What you need to do
Leave the images out and write out each entry exactly as shown.

Collected data

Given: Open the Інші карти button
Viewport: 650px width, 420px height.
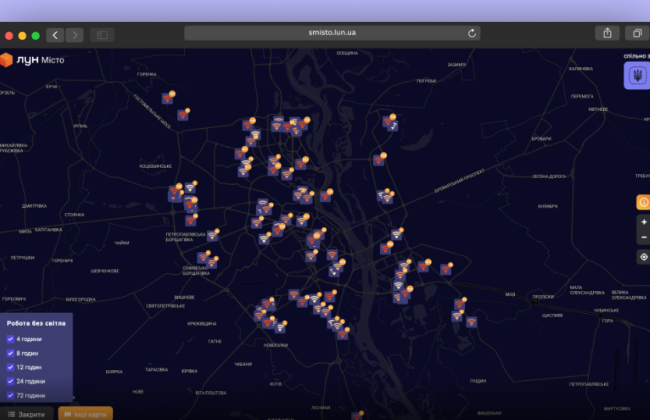Looking at the screenshot, I should [x=85, y=413].
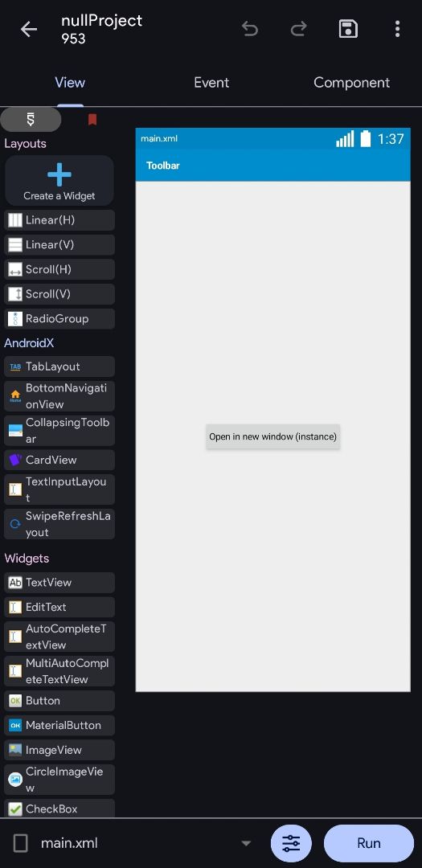Select the Scroll(V) layout

tap(59, 294)
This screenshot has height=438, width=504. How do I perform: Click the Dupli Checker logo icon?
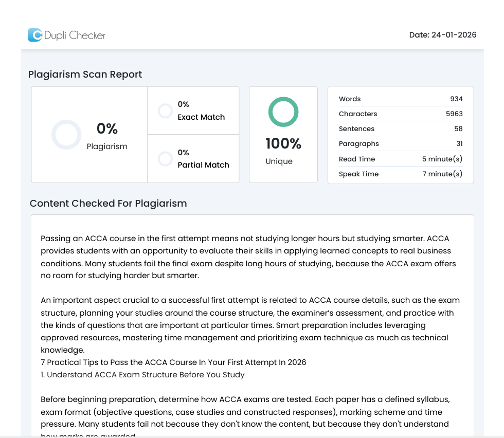[35, 35]
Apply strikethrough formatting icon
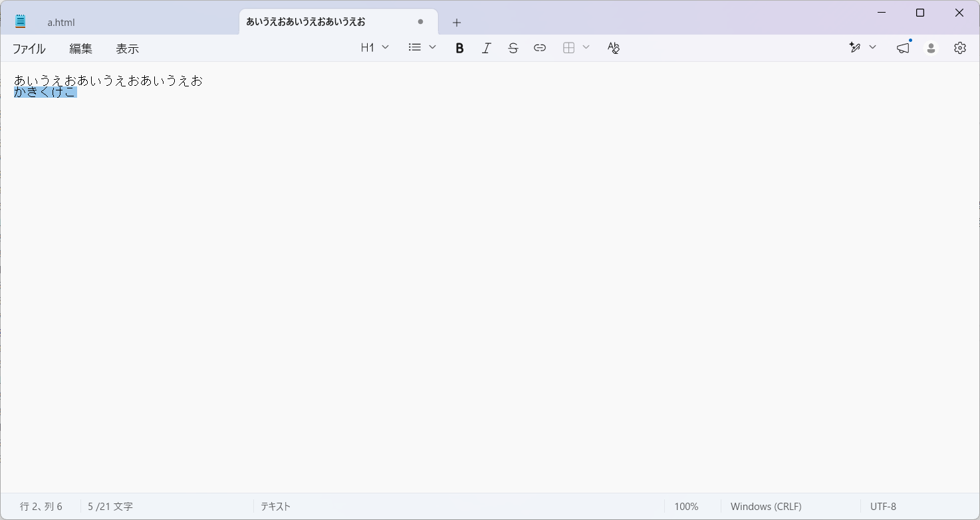 pos(513,48)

Response below
Given: Open the Інші карти button
Viewport: 650px width, 420px height.
Looking at the screenshot, I should [x=85, y=413].
Select the Scroll(V) layout

tap(59, 294)
This screenshot has height=438, width=504. How do I perform: Click the Dupli Checker logo icon?
[35, 35]
Apply strikethrough formatting icon
 pos(513,48)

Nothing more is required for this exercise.